Collected data entries:
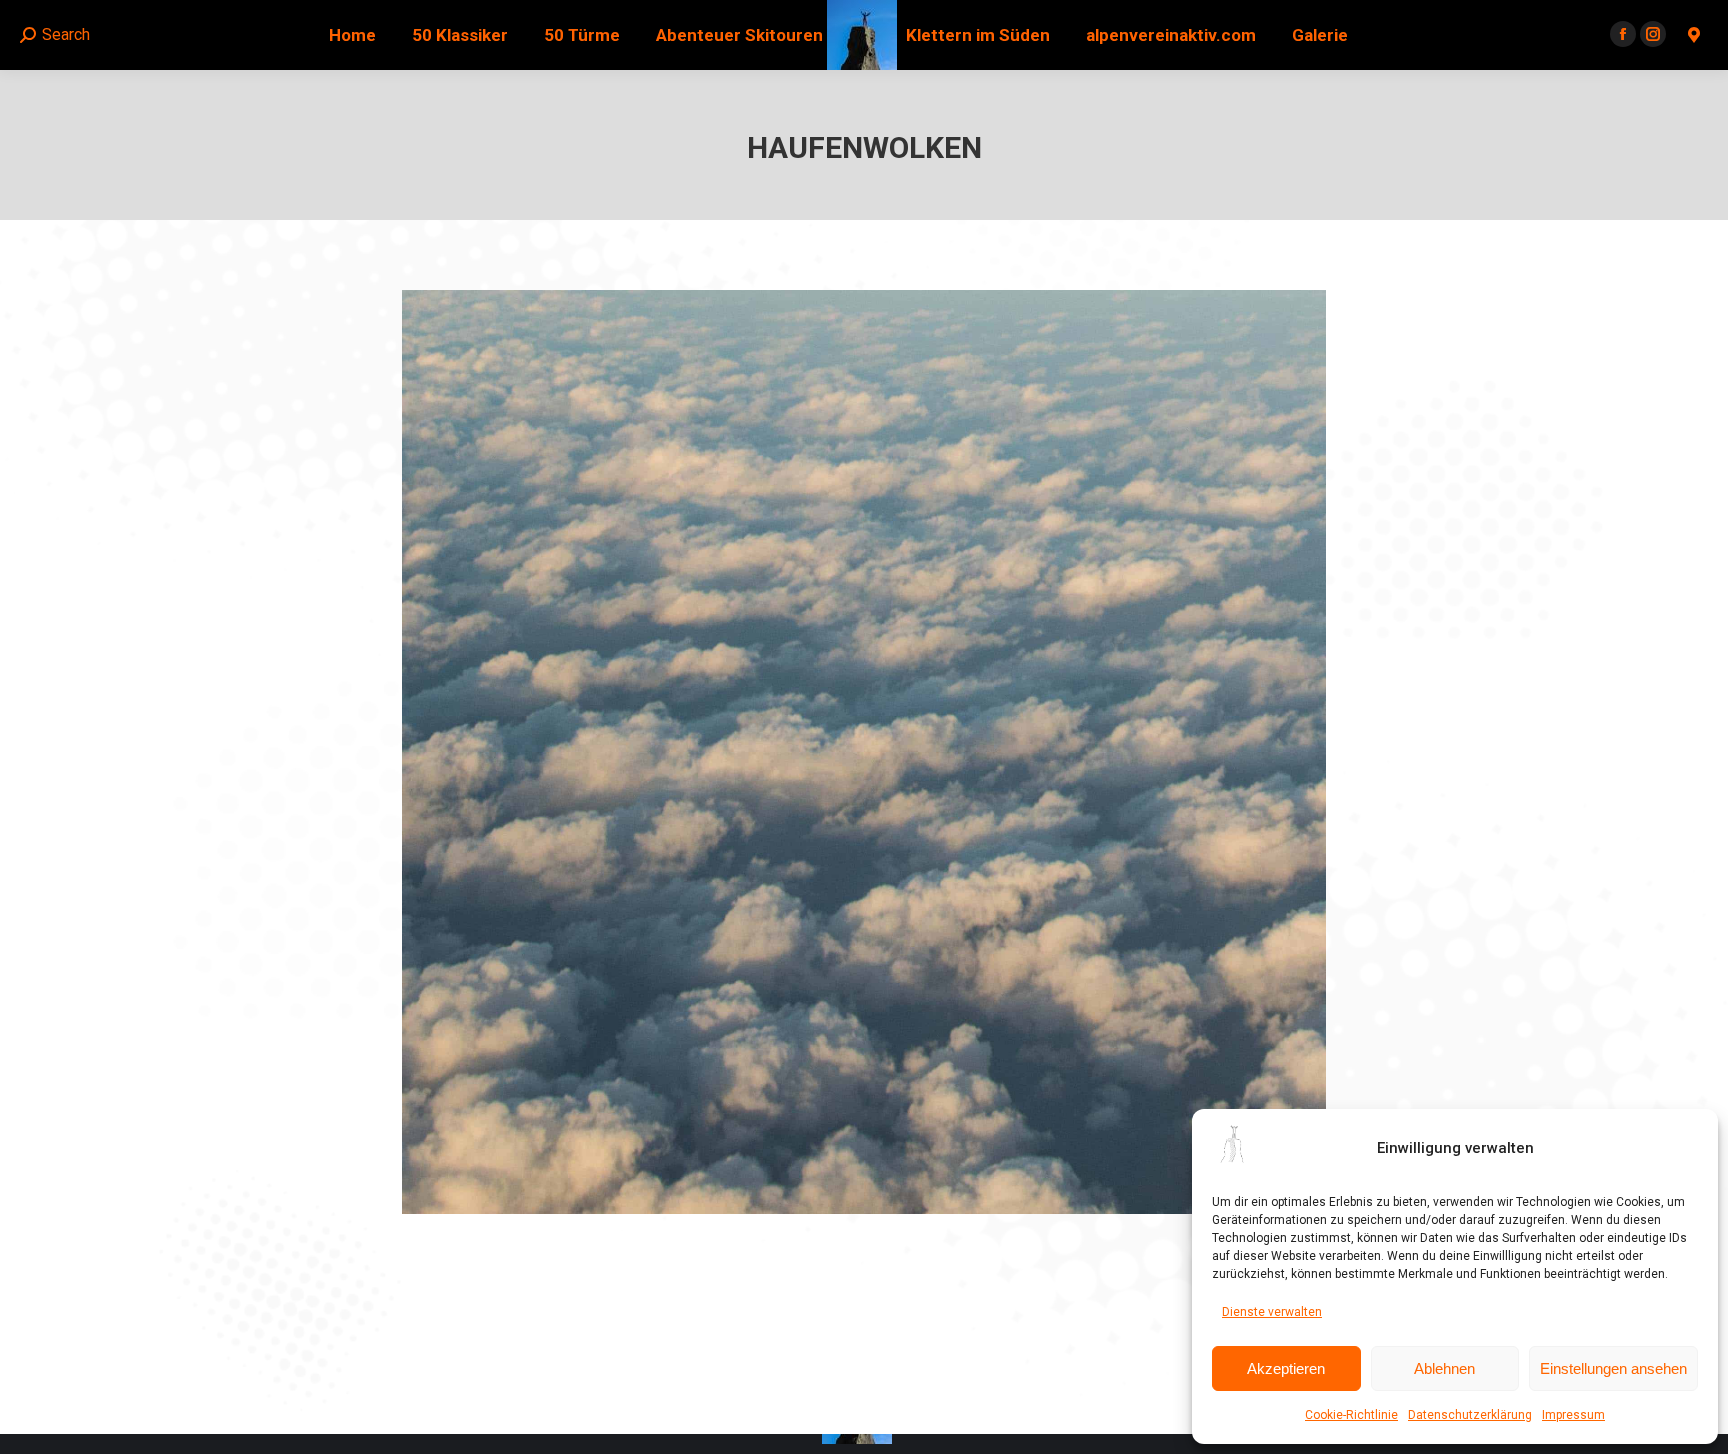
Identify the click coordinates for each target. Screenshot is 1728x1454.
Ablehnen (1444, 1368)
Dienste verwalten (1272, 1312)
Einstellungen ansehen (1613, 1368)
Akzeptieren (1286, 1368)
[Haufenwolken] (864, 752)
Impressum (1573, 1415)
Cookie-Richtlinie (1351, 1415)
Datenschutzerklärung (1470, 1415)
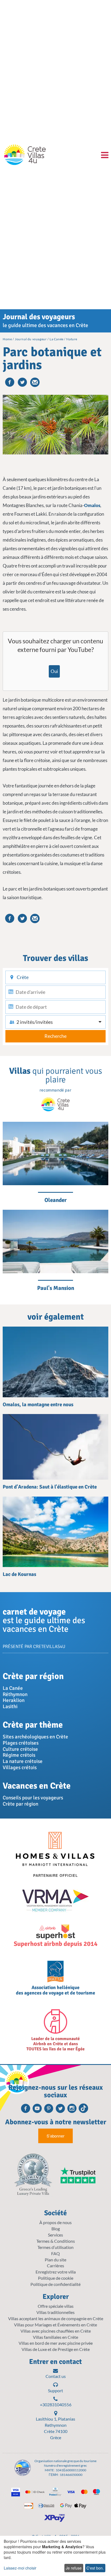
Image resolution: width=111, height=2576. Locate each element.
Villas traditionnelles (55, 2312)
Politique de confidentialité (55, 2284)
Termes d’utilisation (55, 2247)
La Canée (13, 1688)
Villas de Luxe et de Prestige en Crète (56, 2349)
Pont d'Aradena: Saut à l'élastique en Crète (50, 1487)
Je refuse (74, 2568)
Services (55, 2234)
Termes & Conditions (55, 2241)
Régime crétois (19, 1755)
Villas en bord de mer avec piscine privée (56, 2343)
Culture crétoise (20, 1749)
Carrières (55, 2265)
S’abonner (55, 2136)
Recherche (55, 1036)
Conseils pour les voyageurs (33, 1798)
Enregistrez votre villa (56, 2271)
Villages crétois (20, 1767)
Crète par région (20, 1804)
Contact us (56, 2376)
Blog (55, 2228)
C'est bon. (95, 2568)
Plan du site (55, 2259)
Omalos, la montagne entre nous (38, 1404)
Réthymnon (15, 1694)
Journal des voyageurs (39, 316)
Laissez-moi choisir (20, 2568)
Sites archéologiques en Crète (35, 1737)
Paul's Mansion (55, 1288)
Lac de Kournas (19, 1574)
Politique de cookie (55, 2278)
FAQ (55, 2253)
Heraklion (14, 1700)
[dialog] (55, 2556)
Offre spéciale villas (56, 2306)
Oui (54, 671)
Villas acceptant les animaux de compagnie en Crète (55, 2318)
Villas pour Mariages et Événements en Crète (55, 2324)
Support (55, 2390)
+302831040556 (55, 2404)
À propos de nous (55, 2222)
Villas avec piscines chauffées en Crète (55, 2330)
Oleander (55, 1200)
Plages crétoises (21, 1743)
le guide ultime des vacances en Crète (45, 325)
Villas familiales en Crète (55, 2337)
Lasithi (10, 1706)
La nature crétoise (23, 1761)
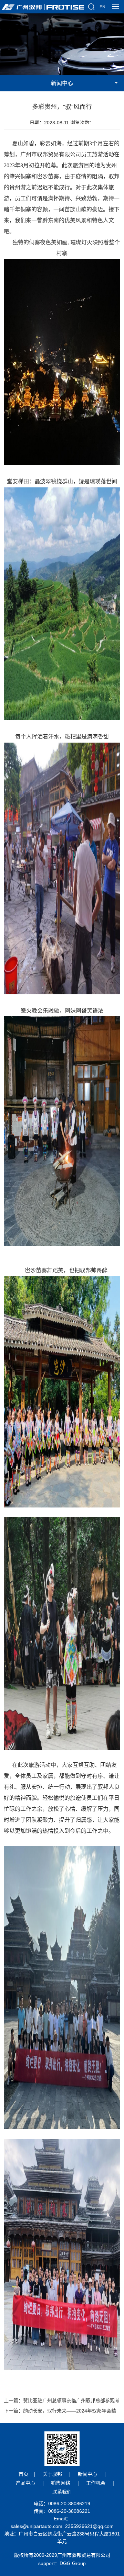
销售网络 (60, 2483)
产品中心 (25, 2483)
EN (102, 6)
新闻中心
==
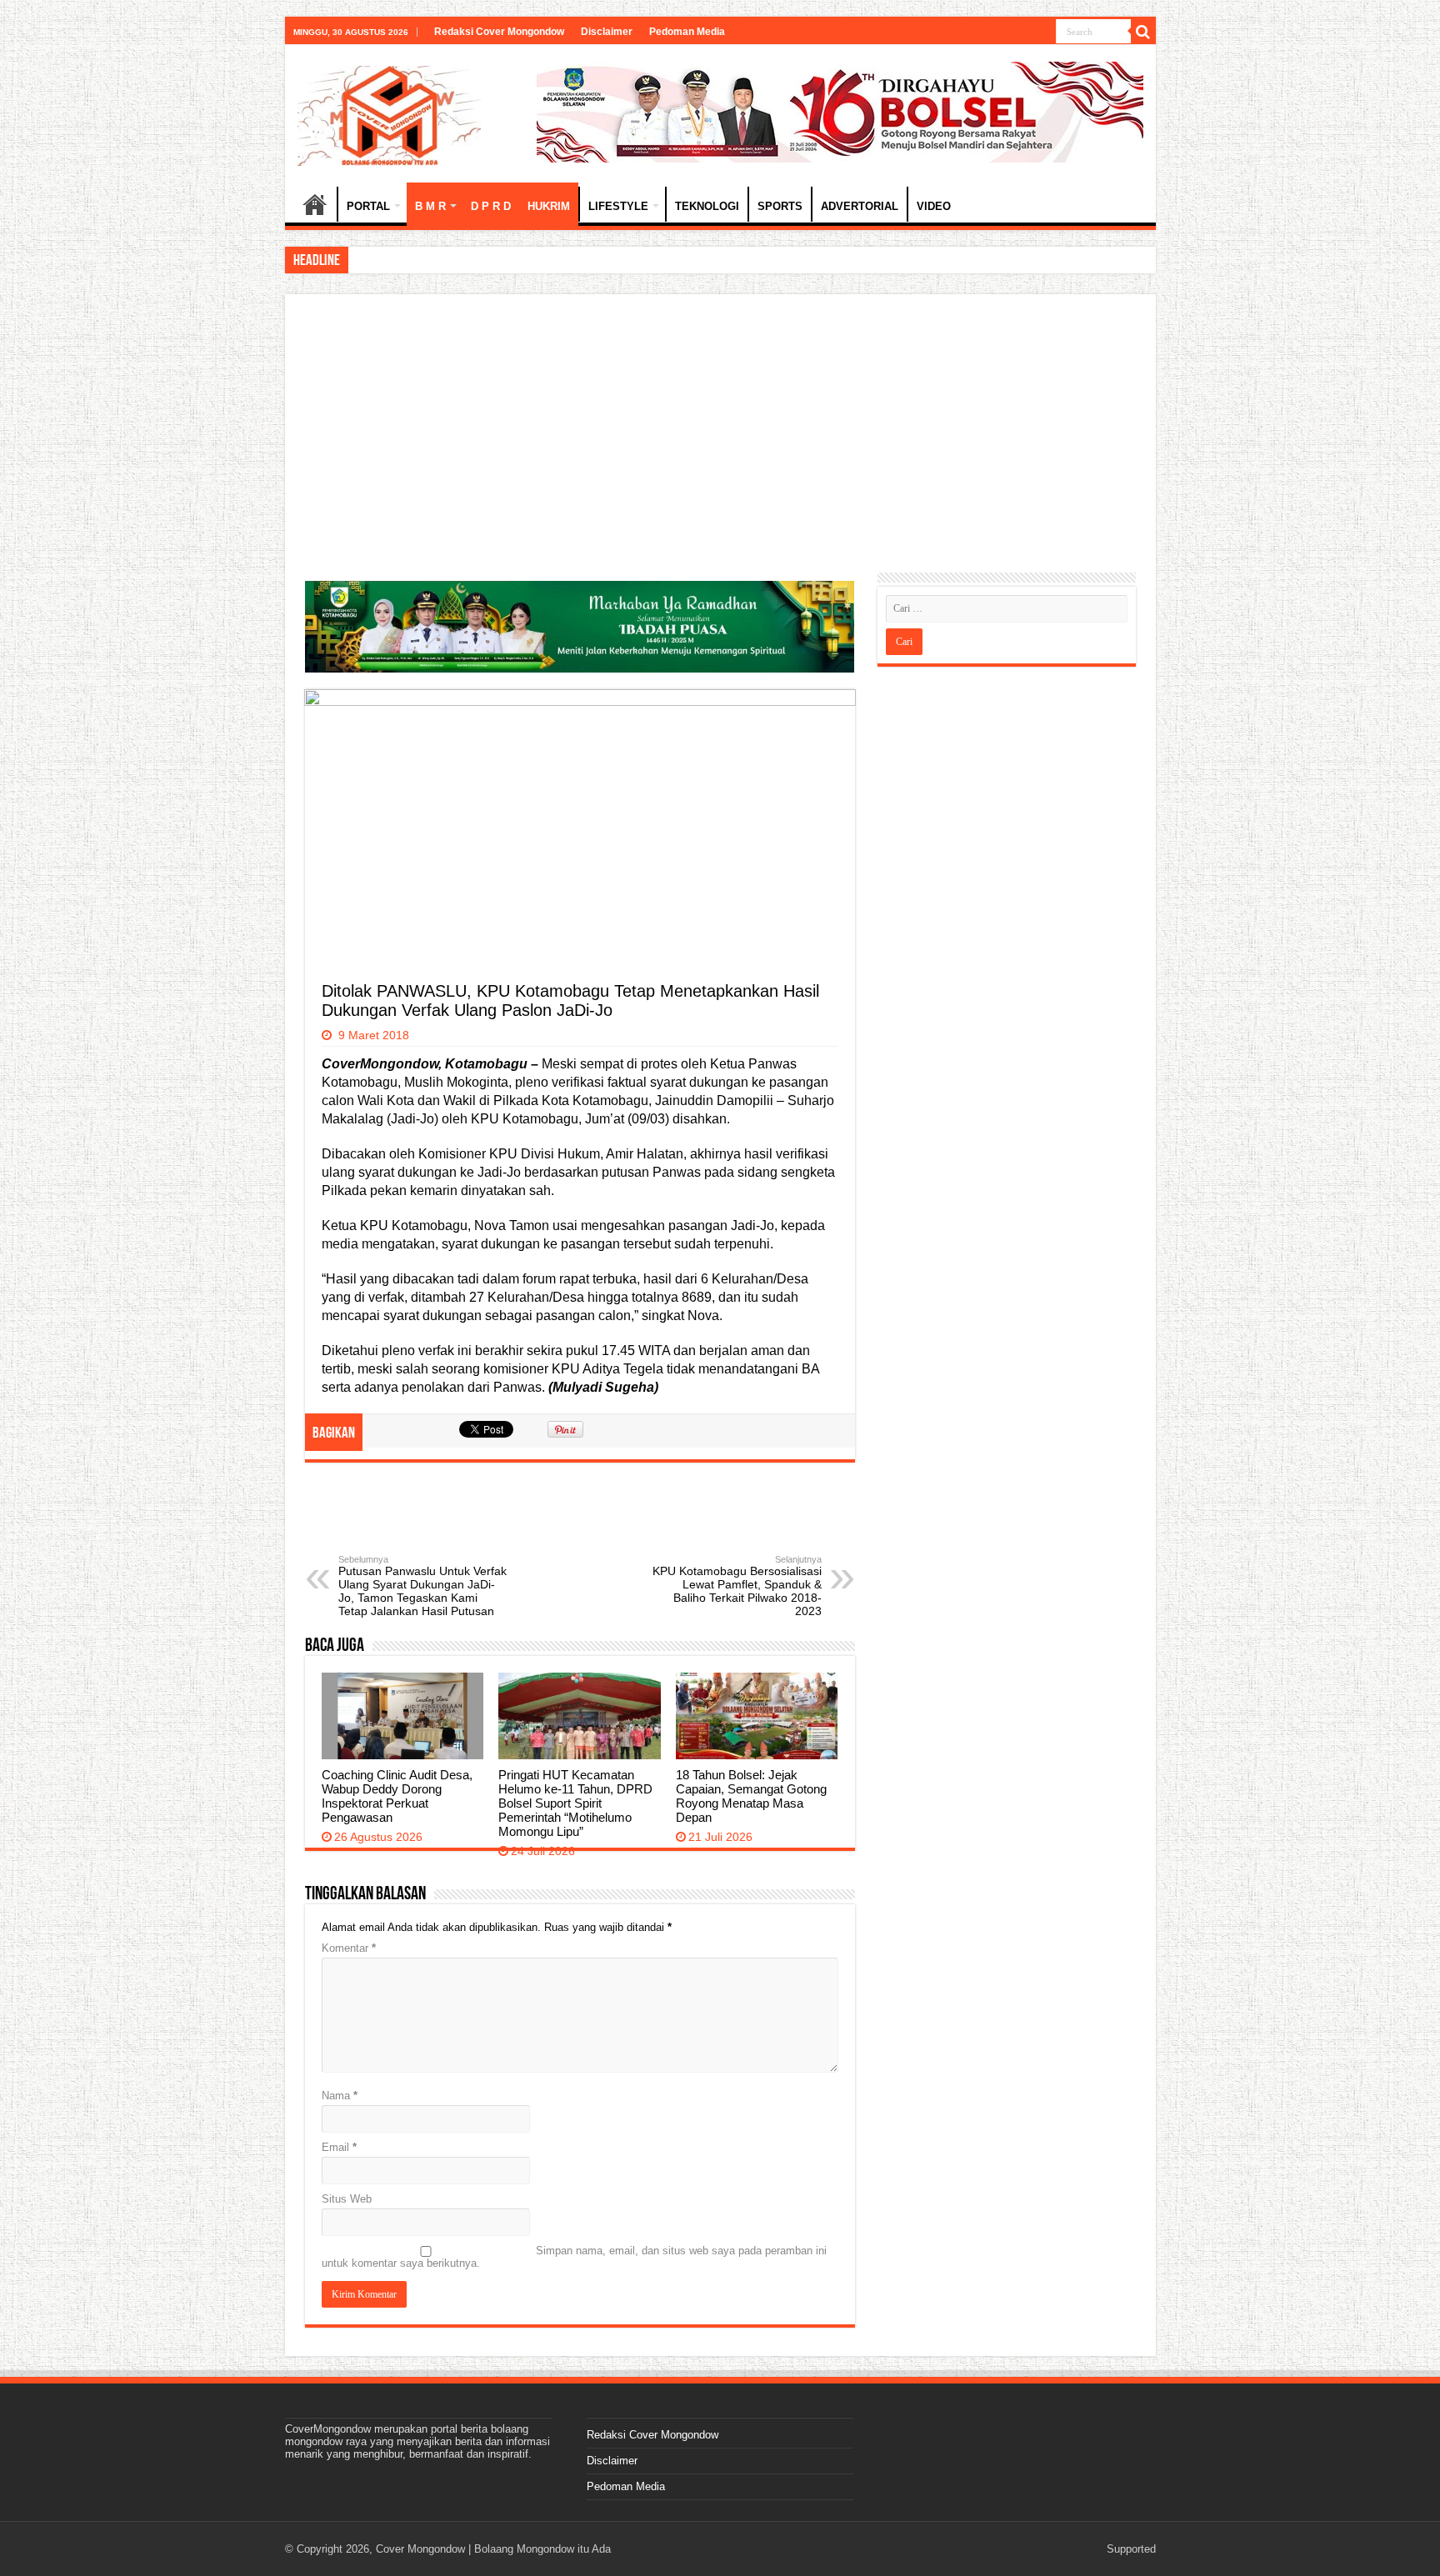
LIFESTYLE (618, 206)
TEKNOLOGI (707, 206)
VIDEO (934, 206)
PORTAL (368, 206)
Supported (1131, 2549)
...
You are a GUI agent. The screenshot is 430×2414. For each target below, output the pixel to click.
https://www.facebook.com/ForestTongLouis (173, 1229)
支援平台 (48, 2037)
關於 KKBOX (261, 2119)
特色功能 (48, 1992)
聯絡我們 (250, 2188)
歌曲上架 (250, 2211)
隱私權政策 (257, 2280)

Activity:
When a line in the data contains the string "target", copy that line.

Finished exercise:
Identify the click coordinates for each target. Screenshot is 1728x1454.
You are a GUI agent. The screenshot is 430×2414. For each target below, output the pixel to click.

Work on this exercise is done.